Два человека в одинаковых костюмах находятся в небольшом помещении, на втором этаже здания, которое находится почти у самой набережной, с прекрасным видом на брег и море. В приталенном пальто из кожи, длинных чёрных сапогах, скрывшим тёмные штаны до самых колен, стоят два парня, сидящие за небольшим круглым столиком, прямо у большущего окна. Где-то у другой стены полуразбитая барная стойка, а весь зал усеян полудюжиной столиков, поставленных на гнилых досках, стены в этом месте похож на отсыревшие куски дерева и аргалита, расползшиеся в стороны от дождей и не должного ухода, явив сотни прорех, через которые льётся свет и дует ветер.
— Когда же он придёт? — возмущается один из парней с короткой стрижкой, чёрным волосом и крупными чертами лика. — Да уже скоро пять.
— Не знаю, Яго, надеюсь, что скоро, — отвечает ему парень с более утончёнными и заостровными чертами, смольным волосом, но с такими же изумрудными глазами. — И… уже пять часов.
— Проклятье…
В помещение, как только негодование сорвалось с губ Яго, вошёл ещё один человек. Это высокий мужчина в белом кителе с золотыми нашивками на рукавах, расшитый серебром, на его голове светлая фуражка, скрывающая под тенью грубое лицо — сухие большие губы, «украшенные» шрамом, нос картошкой, покрасневшие светло-серые глаза, а щёки чуть обвисли, демонстрируя морщины.

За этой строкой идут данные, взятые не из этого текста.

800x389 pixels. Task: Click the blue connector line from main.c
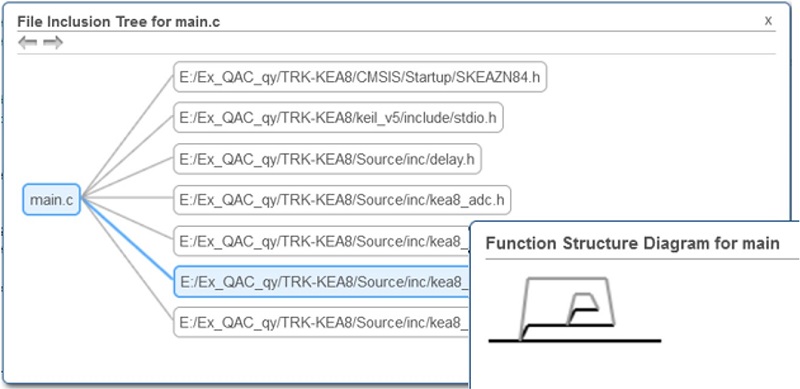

— Господин Первоначальный Крестоносец Бонифаций Торн, — благоговейно и в один голос сказали два человека, в знак почёта поднявшиеся с мест.
— Сидите, — хриплым тяжёлым голосом и с отмашкой сказал им мужчина и сам сел рядом, подтащив третий стул, и снял фуражку, обнажив лысую, начисто выбритую голову.
— Господин, зачем вы нас позвали сюда? Почему мы не могли встретиться в штабе или у вас на корабле?
— Я не удержался лично осмотреть город, — тяжко голосом, но легко душой ответил «Крестоносец». — Честно признаться, он сильно изменился с тех пор, как я последний раз тут был. Да и это место… здесь раньше подавали хороший, по меркам упадка кофе.
— Так что это?
— Это, Яго, когда-то было кафе, но теперь куча мусора, чёртова заброшка, которая, я уверен, стала поганой пивнухой или чем похуже.